IMO u have a faulty GPU :>


----------



## Jetster (Oct 11, 2013)

Start in safe mode or internal and uninstall your GPU drivers. Ether its the wrong resolution or wrong drivers


----------



## Locksmith (Oct 11, 2013)

try poping your battery out of your motherboard for 5 secs..


----------



## kn00tcn (Oct 11, 2013)

maksic87 said:


> IMO u have a faulty GPU :>





Jetster said:


> Start in safe mode or internal and uninstall your GPU drivers. Ether its the wrong resolution or wrong drivers



read OP again, cold boot works, bios works (no drivers there), ONLY restart kills the image... as if it needs to be reposted? but it worked before so that's odd....


----------



## Jetster (Oct 11, 2013)

kn00tcn said:


> read OP again, cold boot works, bios works (no drivers there), ONLY restart kills the image... as if it needs to be reposted? but it worked before so that's odd....



Exactly, without a driver it works.
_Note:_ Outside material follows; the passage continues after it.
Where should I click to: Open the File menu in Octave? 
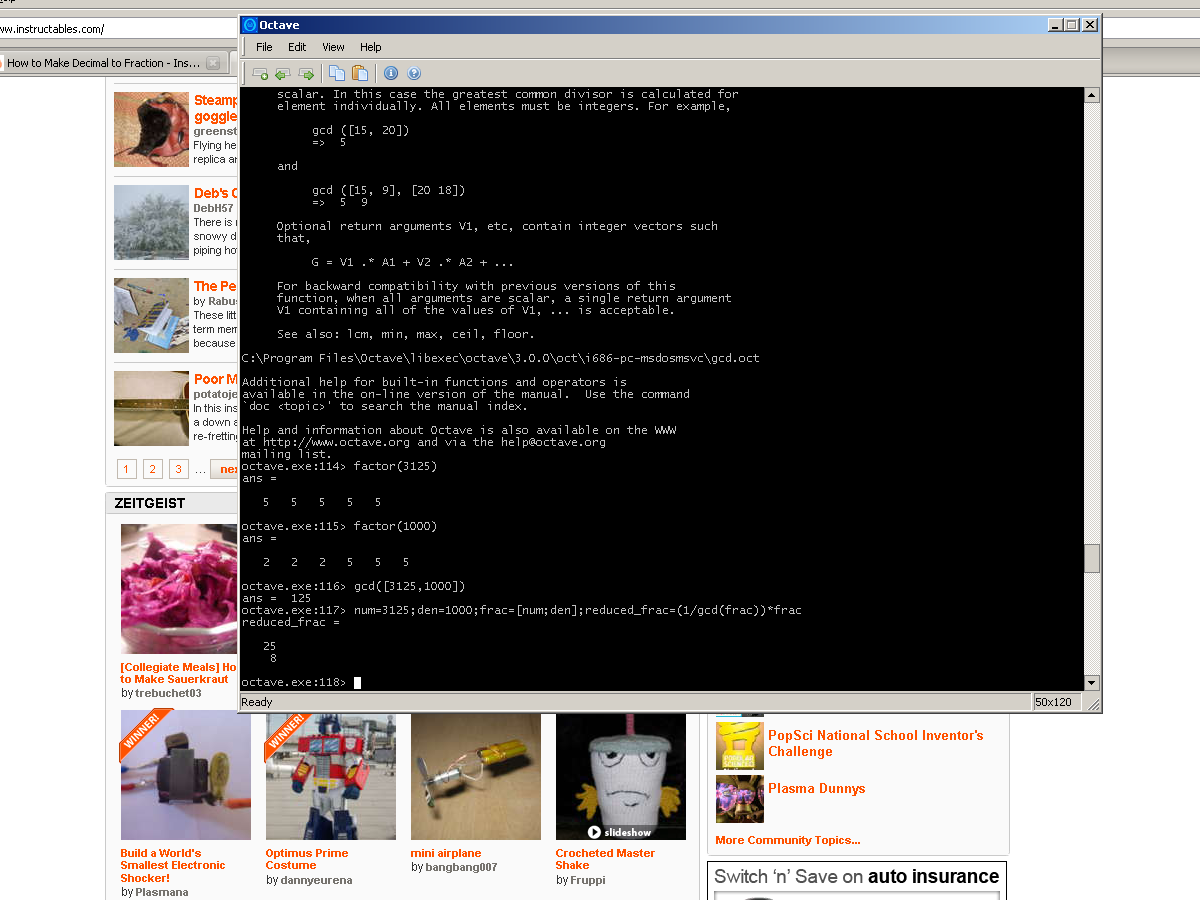coord(263,47)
Restart loads the driver and changes the resolution or wrong driver


----------



## Karol1701 (Oct 11, 2013)

Jetster said:


> Exactly, without a driver it works. Restart loads the driver and changes the resolution or wrong driver



Wooow... I didn't know that. So when the system restarts the drivers are already loaded? I thought that after enter Bios screen the PC loads the drivers, doesn't matter if it's a boot or  a reboot.
To be fair, when there were no drivers the problem was really bad (every restart wasn't good) but when I did install the drivers, restarts were fine (not sure if every restart though) but when I went to the MB BIOS settings and wanted to "save and reboot" the screen went black - no display ALWAYS.
I wrote that in a past tense because now I'm on IGPU. 
I don't have any other drivers, just Catalysts 13.9. The system was clean when I installed them.

@ Locksmith 
I did that, didn't help. 

Thank You very very much Guys for all Your replies and ideas. I'm really greatful!


----------



## Hood (Oct 11, 2013)

It sounds like you somehow set your primary display to iGPU instead of auto or PEG (PCIe graphics) in BIOS settings.  My rig exhibited the exact same behavior when I forgot to move the monitor cable after changing from dGPU to iGPU.


----------



## Karol1701 (Oct 11, 2013)

Well in the Bios it seems like my Radeon is a primary GPU... 

But let's move on... actually there is no problem with restarts anymore but only if I go to MB bios and click on "save and reboot" the display goes black. The PC is probably in Windows (external WiFi card is blinking). But I have no display... any ideas?


----------